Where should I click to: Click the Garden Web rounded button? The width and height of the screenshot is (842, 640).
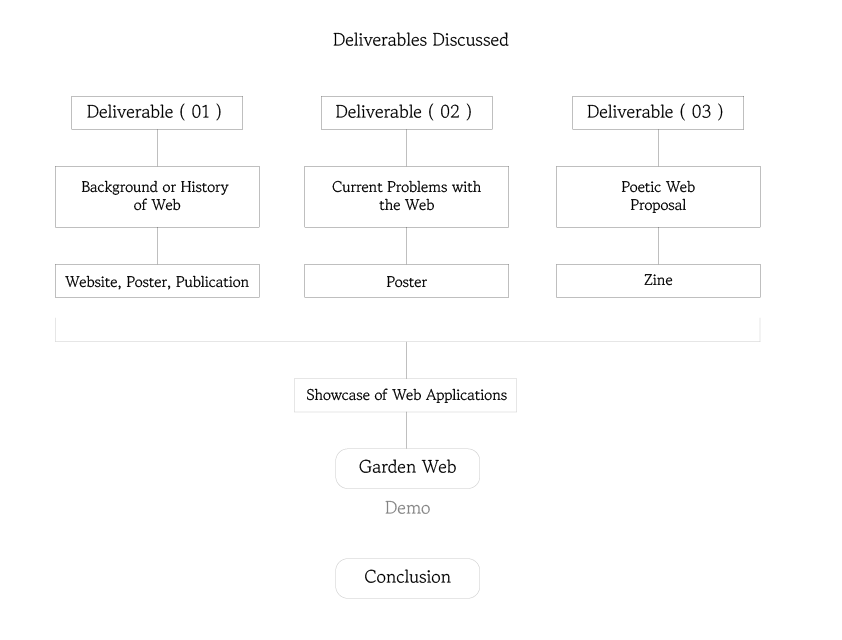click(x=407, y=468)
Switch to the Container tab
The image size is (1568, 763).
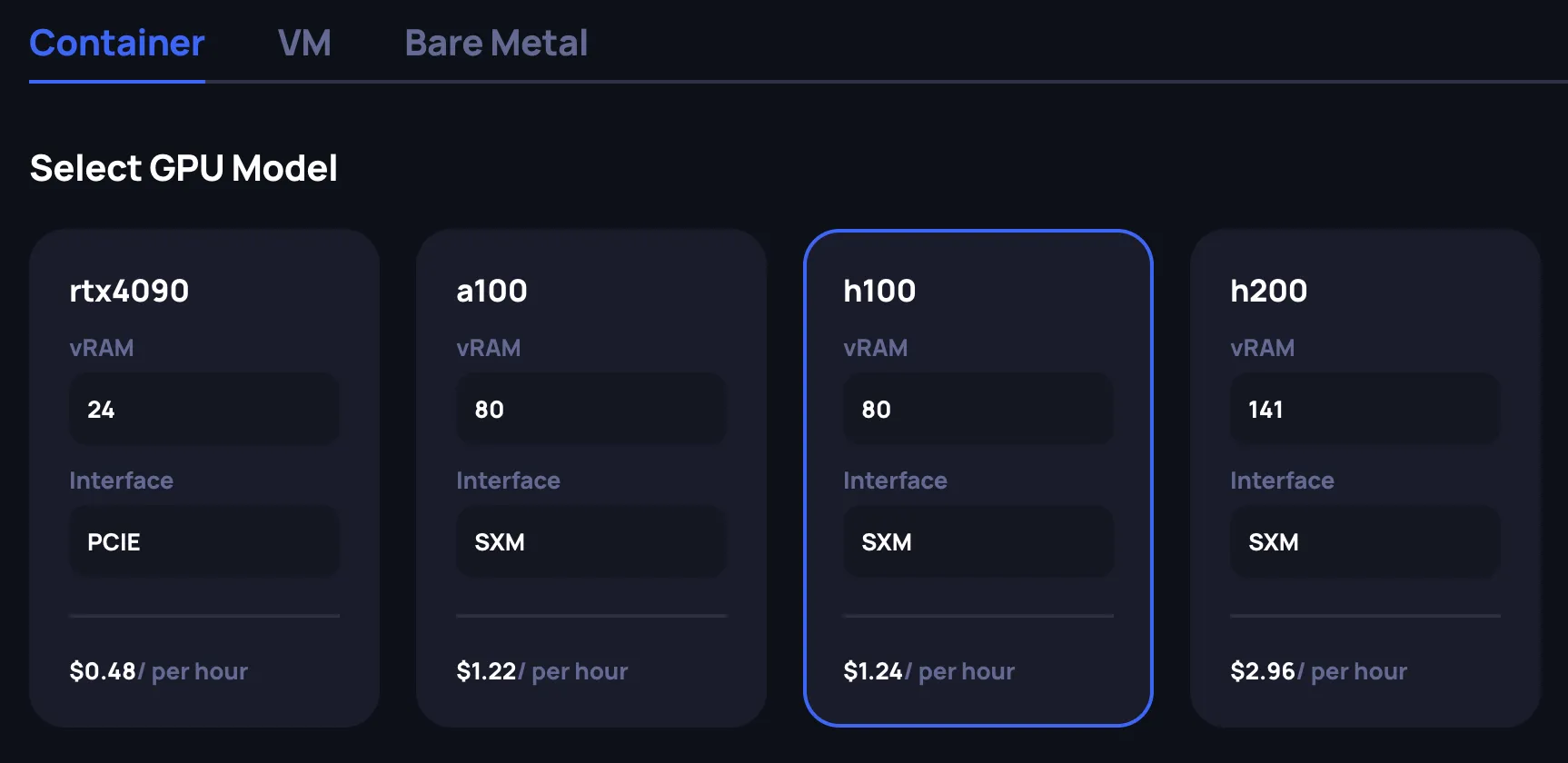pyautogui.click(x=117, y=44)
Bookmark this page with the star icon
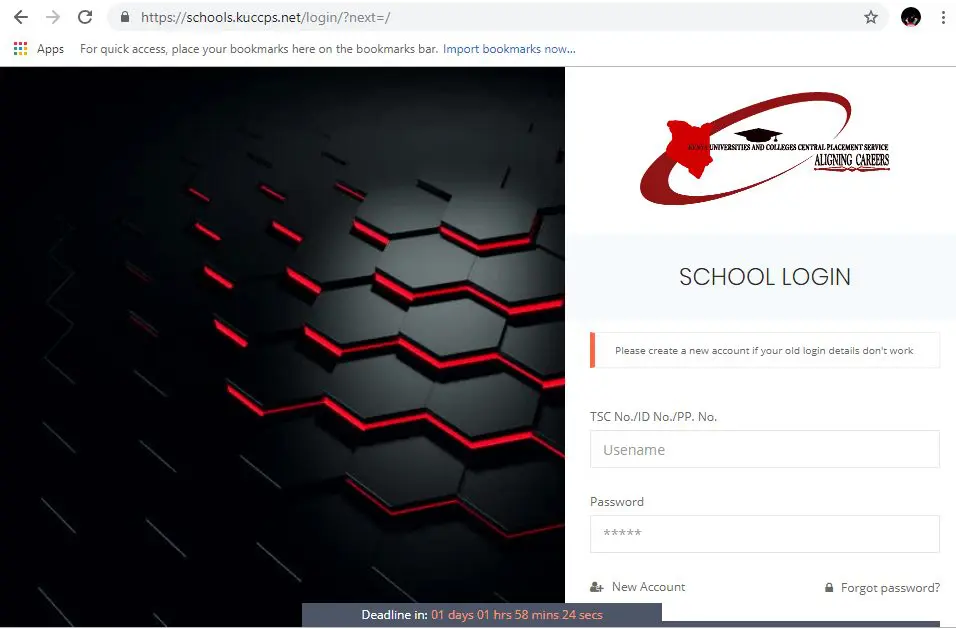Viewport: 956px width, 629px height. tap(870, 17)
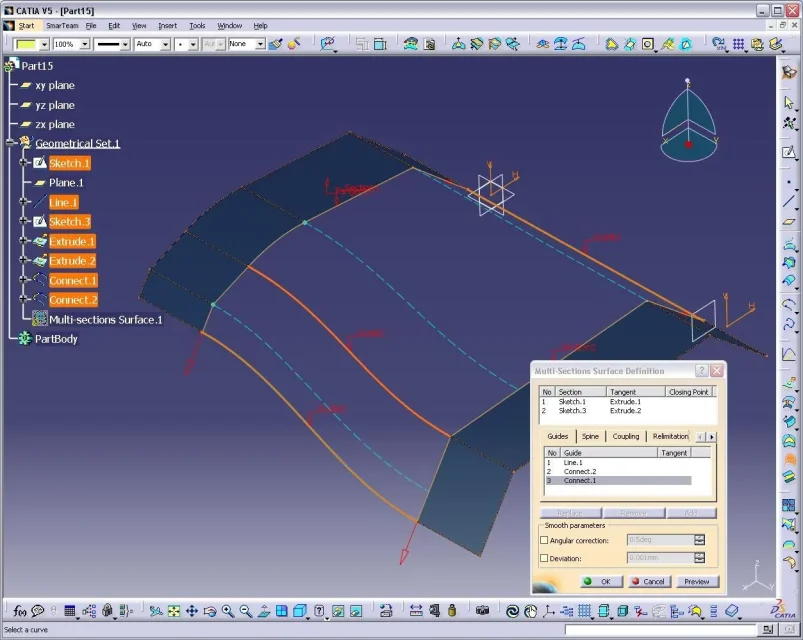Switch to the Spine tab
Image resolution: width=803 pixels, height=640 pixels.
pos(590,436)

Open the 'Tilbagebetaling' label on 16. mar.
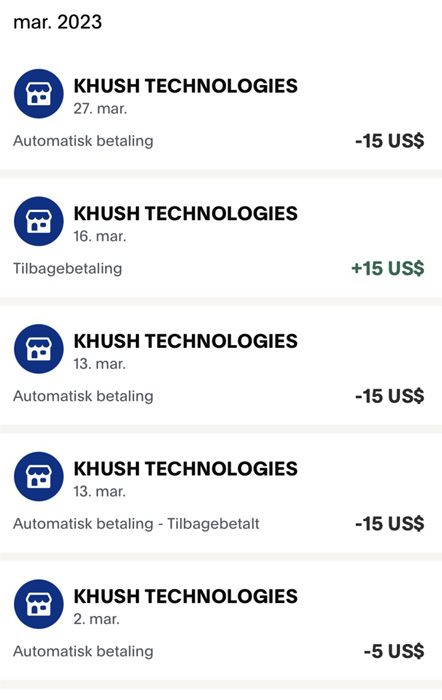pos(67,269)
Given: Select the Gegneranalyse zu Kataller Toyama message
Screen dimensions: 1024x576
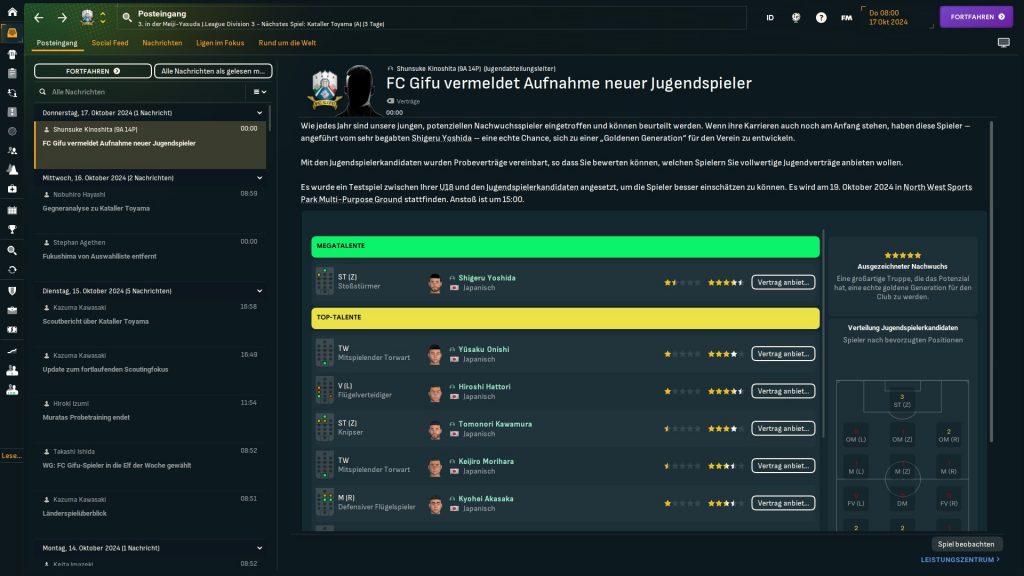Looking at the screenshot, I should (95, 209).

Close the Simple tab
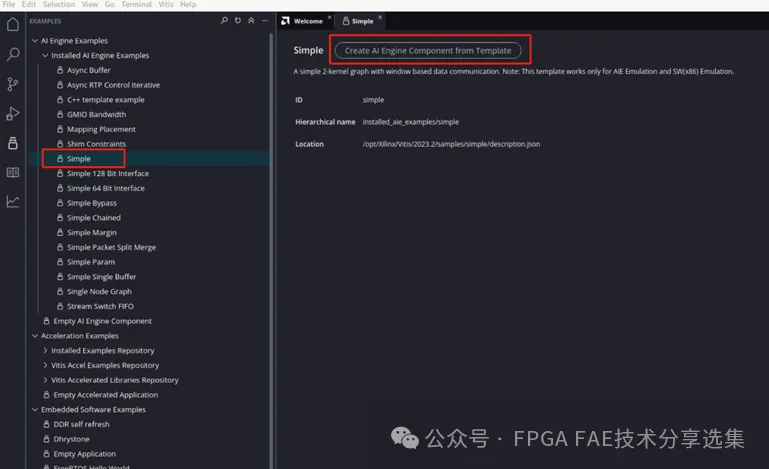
* * *
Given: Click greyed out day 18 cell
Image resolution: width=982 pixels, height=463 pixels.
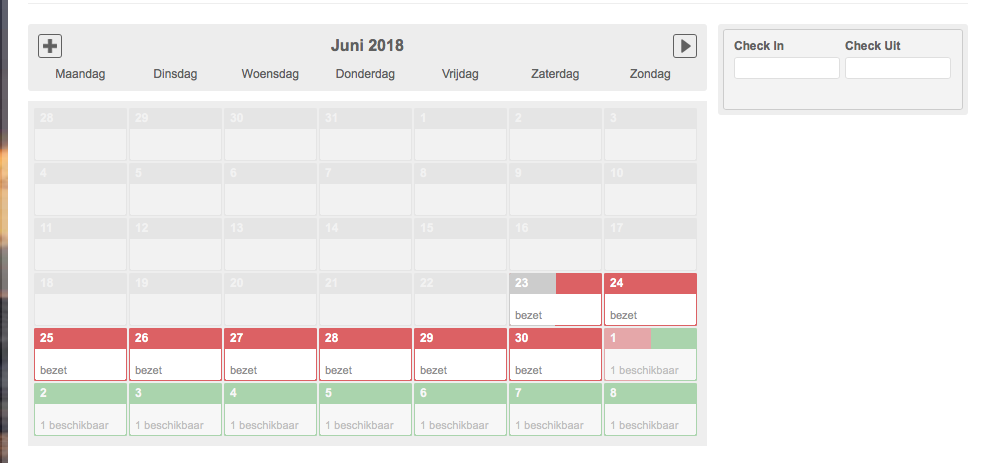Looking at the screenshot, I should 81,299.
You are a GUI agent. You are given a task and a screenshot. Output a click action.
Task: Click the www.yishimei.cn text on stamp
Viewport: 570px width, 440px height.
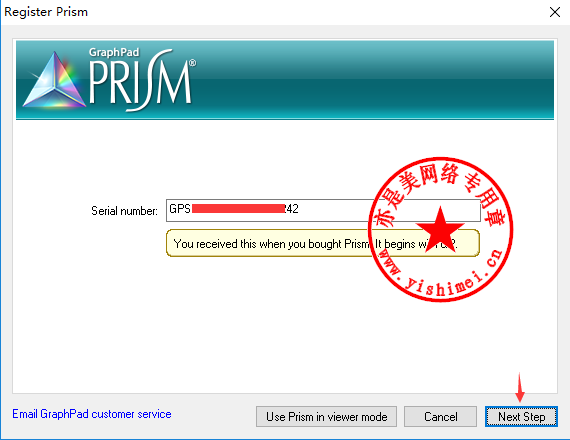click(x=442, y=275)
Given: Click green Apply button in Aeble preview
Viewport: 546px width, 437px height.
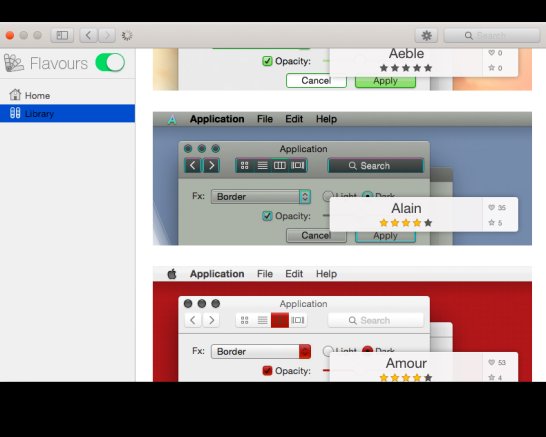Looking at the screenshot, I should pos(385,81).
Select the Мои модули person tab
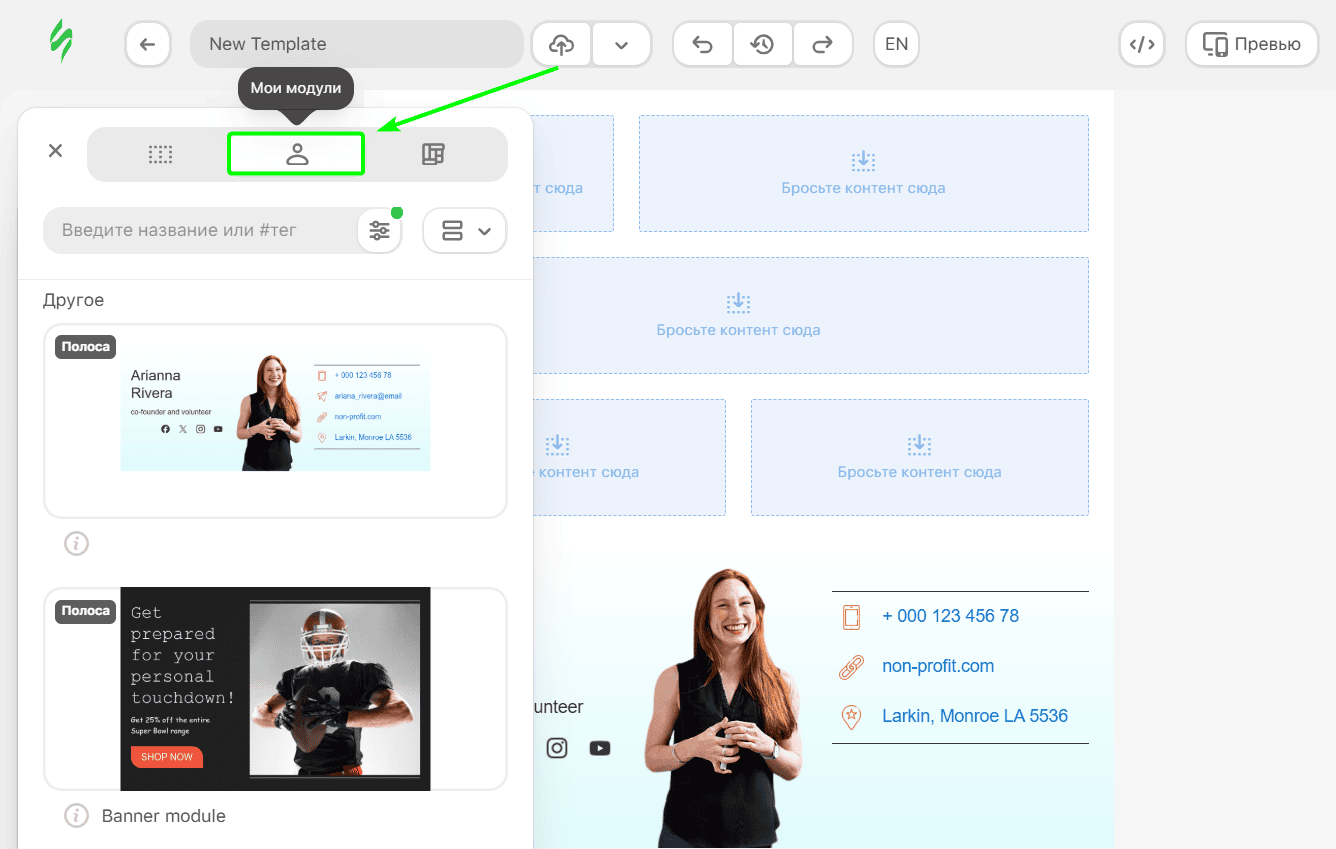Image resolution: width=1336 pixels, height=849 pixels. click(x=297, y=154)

• _Your instructions_
What is needed is an exact copy of the lines above, from the one holding "Where should I" down to the one holding "Close the Simple tab", with those two included and the pictures left out.

• _Exercise solution_
Where should I click to: Click the Garden Web rounded button? The width and height of the screenshot is (842, 640).
click(x=407, y=468)
Switch to the Container tab
The image size is (1568, 763).
pyautogui.click(x=117, y=44)
Bookmark this page with the star icon
Viewport: 956px width, 629px height. tap(870, 17)
Switch to the Spine tab
Image resolution: width=803 pixels, height=640 pixels.
pos(590,436)

Open the 'Tilbagebetaling' label on 16. mar.
pos(67,269)
Given: Select the Gegneranalyse zu Kataller Toyama message
Screen dimensions: 1024x576
Looking at the screenshot, I should (95, 209).

Close the Simple tab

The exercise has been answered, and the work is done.